*TASK TO COMPLETE:* Nothing but the lines from the one containing "The height and" to the final line of the entries should appear, copied exactly and without pictures.

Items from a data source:
*-*-*

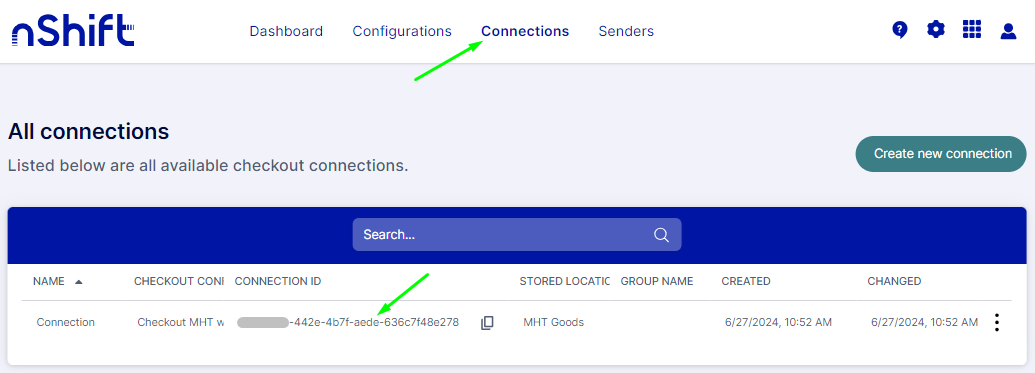Open the apps grid icon
1035x373 pixels.
972,30
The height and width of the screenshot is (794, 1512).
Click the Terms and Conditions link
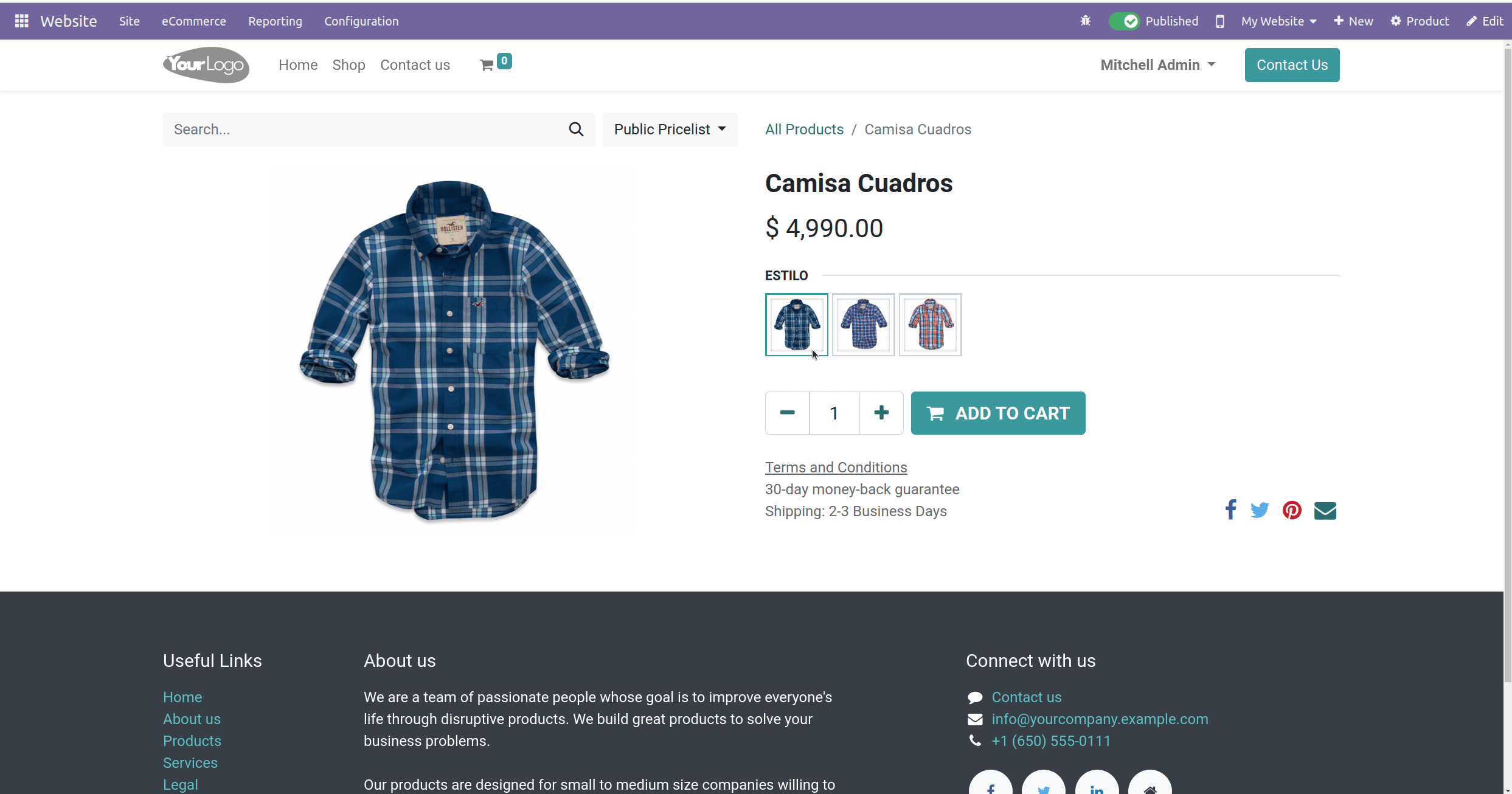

*-*-*

*SOLUTION TO THE PROBLEM:*
The height and width of the screenshot is (794, 1512).
Click the Terms and Conditions link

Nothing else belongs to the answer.